It should be noted that the Modernists objected to the definitions of their propositions, but they also admitted that these propositions were taken from their own writings. There were 65 propositions in the encyclical. Here are some of them, edited for brevity and with some [reactions and questions]. The whole encyclical can be found here. Note particularly, the Modernist views on the relationship of science and faith. Some others left my jaw dropped.
These Modernist propositions were condemned:
#2. The Church’s interpretation of the Sacred Books…is subject to the more accurate judgment and correction of the exegetes. [Well, that's pretty arrogant.]
#3. From the ecclesiastical judgments and censures passed against free and more scientific exegesis, one can conclude that the Faith the Church proposes contradicts history and that Catholic teaching cannot really be reconciled with the true origins of the Christian religion. [What? Faith contradicts history?]
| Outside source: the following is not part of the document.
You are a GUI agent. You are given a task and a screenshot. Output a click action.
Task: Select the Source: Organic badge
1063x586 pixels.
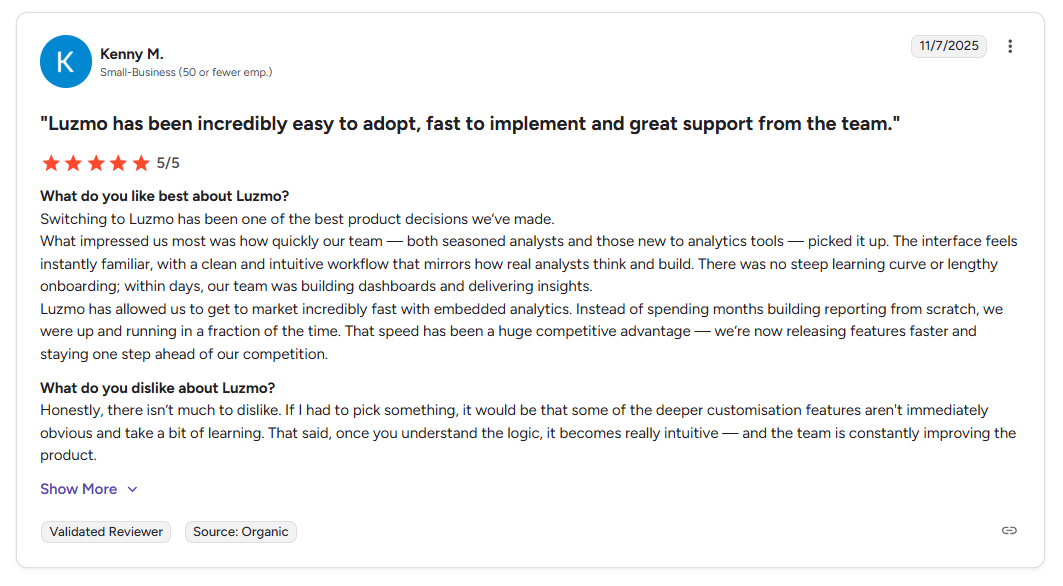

#4. Even by dogmatic definitions the Church’s magisterium cannot determine the genuine sense of the Sacred Scriptures. [In other words, anyone can make up what it means then.]
#5. Since the deposit of Faith contains only revealed truths, the Church has no right to pass judgment on the assertions of the human sciences. [Wow, that sounds familiar!]
#8. They are free from all blame who treat lightly the condemnations passed by the Sacred Congregation of the Index or by the Roman Congregations. [Because they were so right?]
#9. They display excessive simplicity or ignorance who believe that God is really the author of the Sacred Scriptures. [Well, I've never been told I was simple for being religious.]
#11. Divine inspiration does not extend to all of Sacred Scriptures… [Noooo.]
#14. In many narrations the Evangelists recorded…things…false…. [False?]
#16. The narrations of John are not properly history… [Did they have something against John?]
#17. The fourth Gospel exaggerated miracles… [Oh boy!]
#19. Heterodox exegetes have expressed the true sense of the Scriptures more faithfully than Catholic exegetes. [But of course.]
#20. Revelation could be nothing else than the consciousness man acquired of his revelation to God.
#21. Revelation, constituting the object of the Catholic faith, was not completed with the Apostles.
#22. The dogmas the Church holds out as revealed are not truths which have fallen from heaven.
#23. Thus the critic may reject as false facts the Church holds as most certain.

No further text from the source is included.